SUPPORTING STATEMENT

 

As long-term Safeway shareholders, we support compensation programs that tie pay closely to performance and that deploy company resources efficiently. In our view, golden coffin payments – making payouts to senior executive’s beneficiaries based on salary and bonus that have not been earned by the executive prior to death and/or making post-death payments in lieu of perquisites – are not consistent with these principles. According to the 2008 proxy statement, Safeway provides a special death benefit to all named executive officers that results in a payment of four times salary if the executive dies in office or after retirement. For Chairman and CEO Steven Burd, this lump sum death payment would be $3,000,000.

 

Because the payment of golden coffin benefits depends on the death of the executive – and not on company performance – golden coffins sever the pay/performance link. Companies often claim that pay packages that include death benefits are designed for executive retention. But death severs any retention rationale. This basic fact led compensation consultant Steven Hall to comment “if the executive is dead, you’re certainly not retaining them.” (Mark Maremont, “Companies Promise CEOs Lavish Posthumous Payouts,” Wall Street Journal (June 10, 2008))

 

We believe paying unearned amounts after death to executives is not fair or reasonable compensation.

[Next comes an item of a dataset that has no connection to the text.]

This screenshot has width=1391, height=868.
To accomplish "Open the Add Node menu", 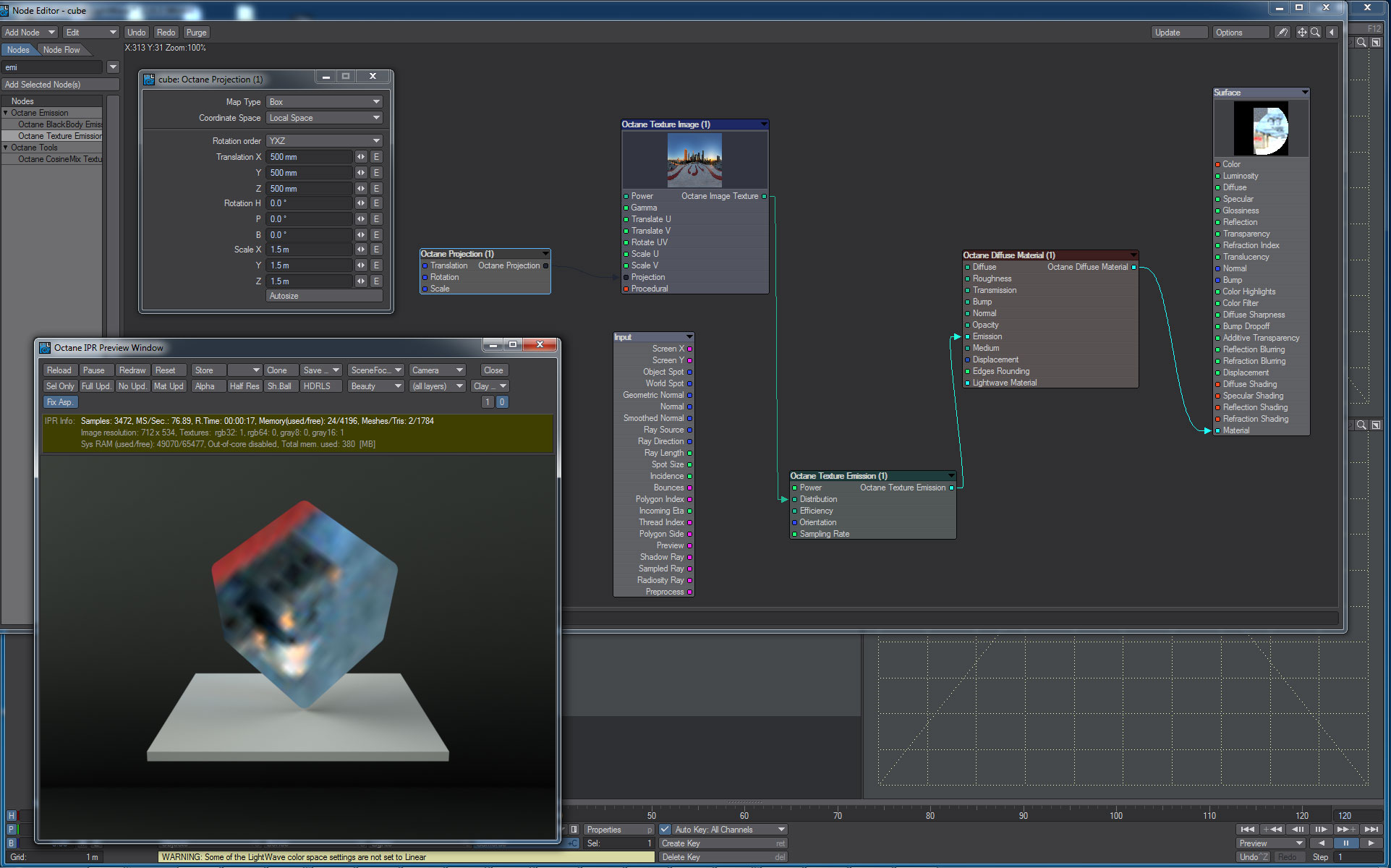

National Association of Corporate Directors CFO Peter Gleason has called golden coffin payouts a “bad idea” (Nicholas Rummel, “Making Peace Between Boards and Investors” Financial Week (June 16, 2008)), while compensation consultant Alan Johnson has called them “part of the ugly, seamy side of executive compensation.” (Andrew McIlvaine, “‘Golden Coffins’ Offer Big Payouts,” Human Resource Executive Online, (July 23, 2008)) This proposal does not seek to eliminate golden coffins or similar payments that are available broadly to Safeway’ management employees.

 

We urge shareholders to vote FOR this proposal.